> **Your assignment**
Copy the items below word for word, keeping every line as it appears.

▬▬▬

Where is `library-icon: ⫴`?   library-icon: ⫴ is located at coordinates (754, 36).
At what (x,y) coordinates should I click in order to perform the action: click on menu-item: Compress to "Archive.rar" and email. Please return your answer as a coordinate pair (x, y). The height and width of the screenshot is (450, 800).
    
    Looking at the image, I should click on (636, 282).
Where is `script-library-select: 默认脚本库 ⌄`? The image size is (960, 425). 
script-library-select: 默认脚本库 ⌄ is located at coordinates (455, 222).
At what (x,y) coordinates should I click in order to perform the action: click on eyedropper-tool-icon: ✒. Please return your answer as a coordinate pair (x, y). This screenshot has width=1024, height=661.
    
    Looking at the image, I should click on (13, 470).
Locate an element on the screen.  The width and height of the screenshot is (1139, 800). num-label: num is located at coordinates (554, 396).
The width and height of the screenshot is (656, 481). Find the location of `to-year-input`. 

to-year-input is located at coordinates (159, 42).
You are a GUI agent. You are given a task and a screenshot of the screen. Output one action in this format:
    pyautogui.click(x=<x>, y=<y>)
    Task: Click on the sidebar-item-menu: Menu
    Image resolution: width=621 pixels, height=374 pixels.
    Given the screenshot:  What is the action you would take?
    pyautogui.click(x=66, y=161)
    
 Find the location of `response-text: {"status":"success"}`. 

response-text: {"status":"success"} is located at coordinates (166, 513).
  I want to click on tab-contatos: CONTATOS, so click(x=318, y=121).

▬▬▬

> **Completed task**
Where is `library-icon: ⫴`?   library-icon: ⫴ is located at coordinates (754, 36).
At what (x,y) coordinates should I click in order to perform the action: click on menu-item: Compress to "Archive.rar" and email. Please return your answer as a coordinate pair (x, y). The height and width of the screenshot is (450, 800).
    
    Looking at the image, I should click on (636, 282).
Where is `script-library-select: 默认脚本库 ⌄`? The image size is (960, 425). 
script-library-select: 默认脚本库 ⌄ is located at coordinates (455, 222).
At what (x,y) coordinates should I click in order to perform the action: click on eyedropper-tool-icon: ✒. Please return your answer as a coordinate pair (x, y). This screenshot has width=1024, height=661.
    
    Looking at the image, I should click on (13, 470).
Locate an element on the screen.  The width and height of the screenshot is (1139, 800). num-label: num is located at coordinates (554, 396).
The width and height of the screenshot is (656, 481). Find the location of `to-year-input`. 

to-year-input is located at coordinates (159, 42).
You are a GUI agent. You are given a task and a screenshot of the screen. Output one action in this format:
    pyautogui.click(x=<x>, y=<y>)
    Task: Click on the sidebar-item-menu: Menu
    Image resolution: width=621 pixels, height=374 pixels.
    Given the screenshot:  What is the action you would take?
    pyautogui.click(x=66, y=161)
    
 Find the location of `response-text: {"status":"success"}`. 

response-text: {"status":"success"} is located at coordinates (166, 513).
  I want to click on tab-contatos: CONTATOS, so click(x=318, y=121).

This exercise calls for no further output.